A caracterização da novela recebe um tom pejorativo por parte da teoria literária, já que é posta como um meio-termo entre o conto e o romance. A definição mais superficial e negativa se dá ao dizer que a novela é maior em extensão do que o conto e menor em extensão do que o romance. Definição essa, bem rasa, que não explora e não dá valor algum ao gênero. Outra forma de torná-la inferior ao romance é dizendo que a novela é “aventuresca”, ou seja, tem como pauta maior a fantasia, descartando o fundo crítico, psicológico e reflexivo, normalmente atribuído ao romance.  É verdade que romance e novela possuem públicos diferentes, no entanto, dizer que um apresenta maior fundo crítico do que o outro é desmerecer a fantasia como forma de expressão de arte literária. Nem sempre uma fantasia é simplesmente uma fantasia. Fantasia também carrega crítica e expressão social. Isso também serve para o romance, afinal, dizer que o romance é um gênero burguês é indubitavelmente um estigma que, uma hora ou outra, foge dessa definição. 

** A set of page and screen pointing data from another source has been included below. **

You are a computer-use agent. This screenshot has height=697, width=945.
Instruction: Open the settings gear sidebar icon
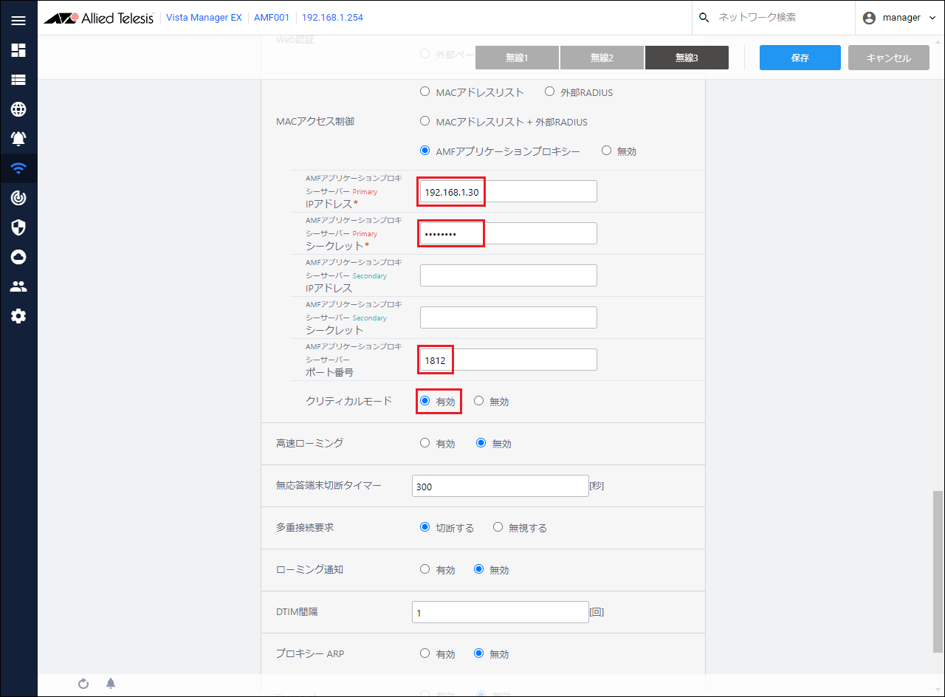click(x=18, y=316)
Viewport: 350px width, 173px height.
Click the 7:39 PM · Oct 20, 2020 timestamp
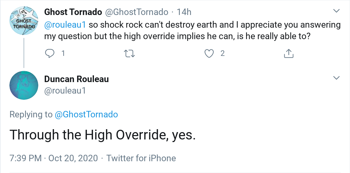pyautogui.click(x=54, y=158)
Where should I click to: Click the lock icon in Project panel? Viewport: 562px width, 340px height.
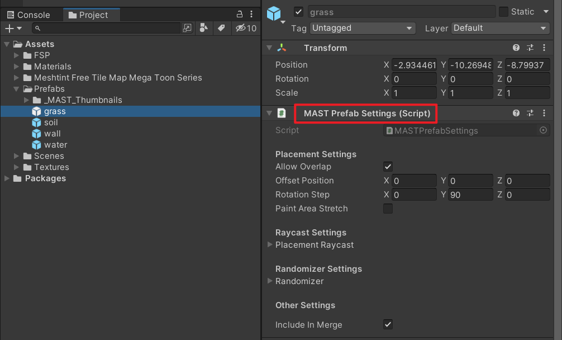point(240,15)
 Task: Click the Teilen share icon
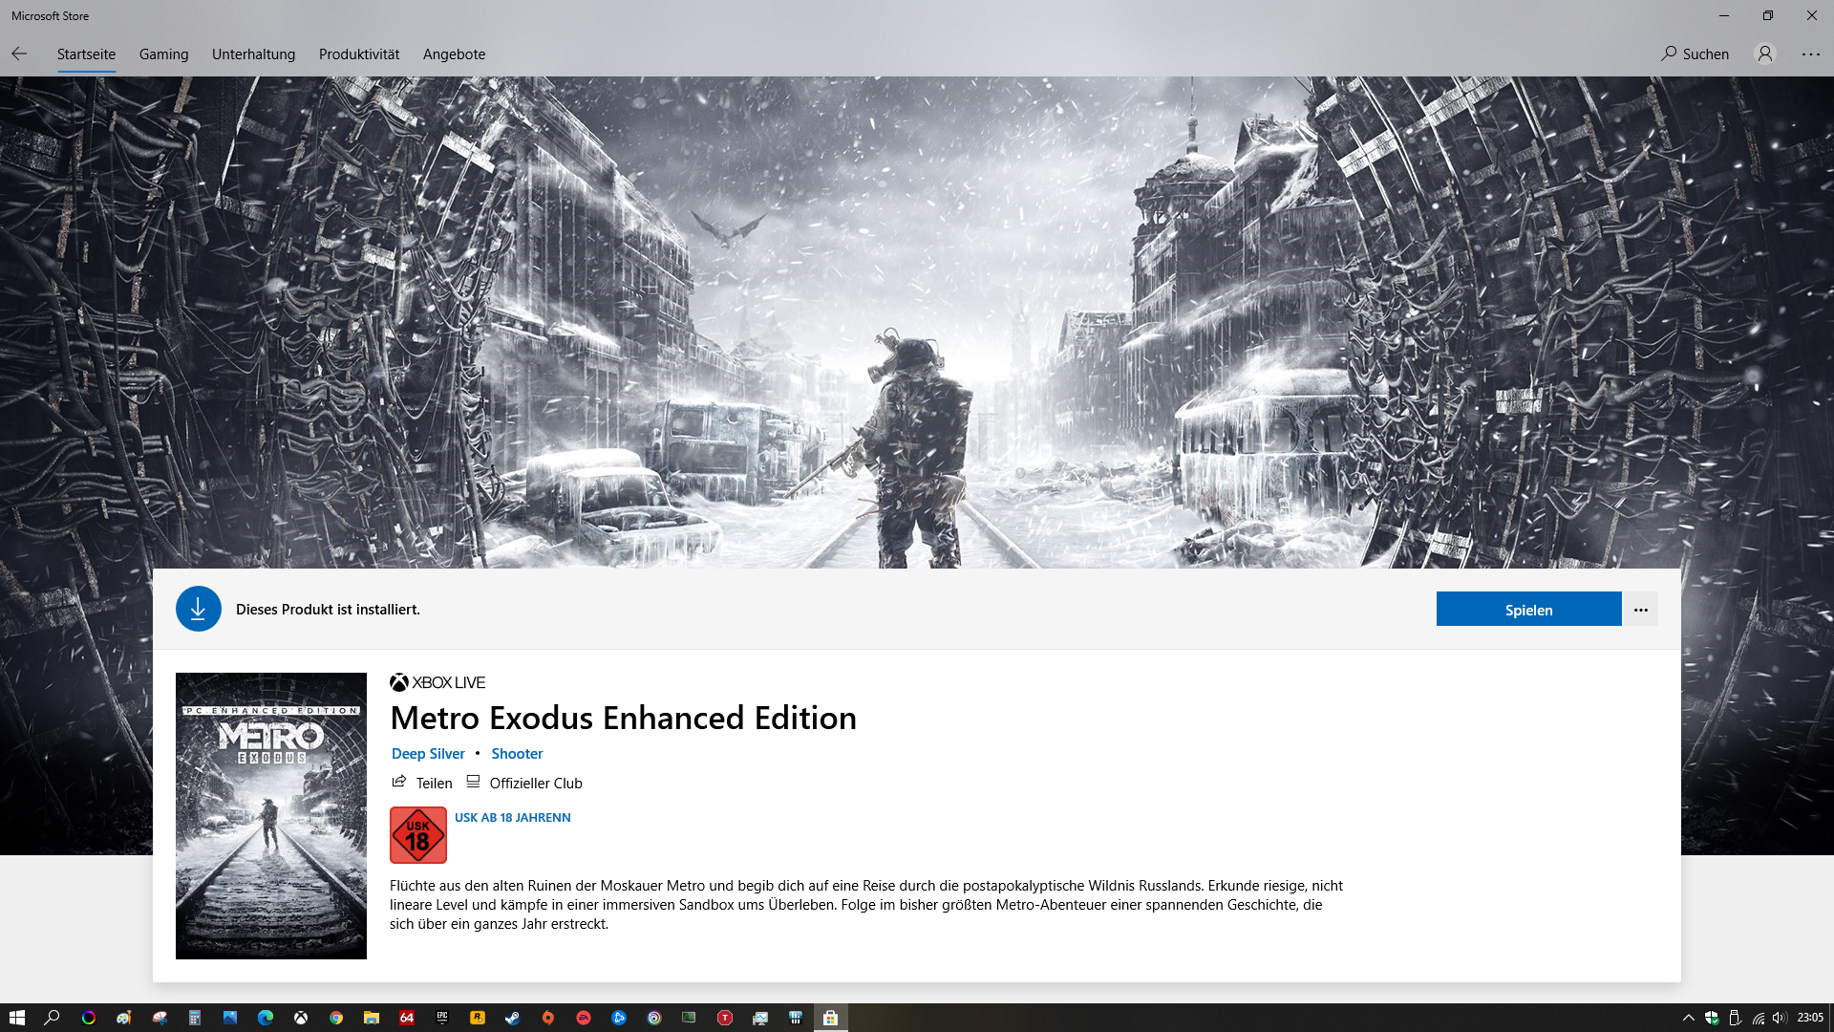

Mas, afinal, o que caracteriza então uma novela por essência? Na verdade, nenhum gênero segue à risca suas próprias características; ora as apresentam, ora não. Há, por exemplo, contextos em que uma obra pode ter tanto características da novela quanto do romance, é o que denominamos de polimorfia. Desse modo, para fins introdutórios, deixemos algumas dessas características que podem aparecer (ou não) nas novelas em geral:

  1. Ênfase na ação: a novela focaliza múltiplos conflitos na trama, e cada um desses conflitos são nomeados como células dramáticas. O conto, por exemplo, tem por essência uma única célula dramática, ou seja, um único evento. Já o romance, apresenta várias células dramáticas, embora tenha  o foco numa célula (a personagem protagonista). Quanto à novela, há uma pluralidade dramática, várias células encadeadas sem focar num único evento, o que a difere das estruturas anteriores. Logo, a novela não tem um rigor de foco só na protagonista ou em um único evento. Esse gênero pode focar no evento, na ação, na peripécia, na personagem ou em todas as células mencionadas anteriormente.
  2. Sucessividade das células: das células definidas no tópico anterior, a novela é caracterizada pela sua sucessividade, ou seja, os eventos são encadeados, tal como “uma pulseira enrolada uma na outra”. Vale lembrar que essa horizontalidade não segue de forma canônica na novela, afinal, já abordamos acima que essas características podem ou não existir numa determinada obra. A mudança de uma célula para outra não esgota a ação ou inicia outra ação na célula seguinte, na verdade, todas as células da novela estão entrelaçadas entre si. 
  3. Multivocidade: a novela apresenta o caráter multívoco, ou seja, não há um olhar uno para uma única personagem ou para um único evento. No romance, vemos que o protagonista continua protagonista, já na novela, um protagonista pode virar coadjuvante na célula seguinte ou vice-versa. 
  4. Espaço Novelesco: a novela tem o espaço narrativo como um elemento suporte, ou seja, ele não influencia tanto na ação da personagem ou do evento, tal como ocorre no romance roseano, onde o sertão toma voz na narrativa, com constante diálogo, do início ao fim, com a trama e com a personagem. Vale dizer que na novela há uma múltipla espacialidade e, com isso, esse espaço pode mudar conforme a célula dramática. 
  5. Tempo:  Alguns teóricos definem que o tempo de escrita da novela é o pretérito, mas muitas vezes encontramos a novela escrita no presente. Vale salientar que não se trata do presente comumente entendido por nós, na verdade, denominamos de presente histórico. Tempo esse que conta algo do passado em tempo presente. Tomemos como exemplo uma exposição de um fato histórico sendo contado em tempo presente. 

E as Novelas de Kanafani?

Quando dizemos que a novela tem um foco maior no evento, na ação, na peripécia ou na personagem, identificamos essa convenção na novela Homens ao sol. Nesse caso, o foco está no evento. Esse evento marca a trajetória de três homens palestinos em busca de melhores condições de vida no Kuwait. No exílio, Abu-Qays, Assaad e Marwan se conhecem por conta do objetivo em comum: a fuga. Como podemos ver, tudo gira em torno desse evento. A fuga serve de encontro para os personagens e para o desenrolar da narrativa. Outra questão é a espacial. Diferentemente do romance O arador das águas, por exemplo, onde o espaço é uno e a narrativa se desenrola em torno de Beirute, em Homens ao sol, o espaço se altera conforme a mudança das células dramáticas.

Umm Saad, outra novela traduzida pela Tabla, difere-se de Homens ao sol na ênfase ao tipo de ação. Aqui a ênfase não se dá ao evento, tal como no anterior. A ênfase se dá na personagem. As células dramáticas se desenvolvem a partir de Umm Saad, personagem que dá nome ao livro. Essa personagem carrega uma ambientação em constante diálogo com a temática da geração. Utilizo “geração” para dizer desenvolvimento. Umm Saad é chamada pelo nome de mãe (Umm Saad pode ser traduzido como “a mãe de Saad”), ou seja, da genitora. Em segundo lugar, Umm Saad está relacionada com a terra, com a natureza. Desse modo, Umm Saad não só é genitora do seu filho, mas também, da narrativa e da resistência palestina.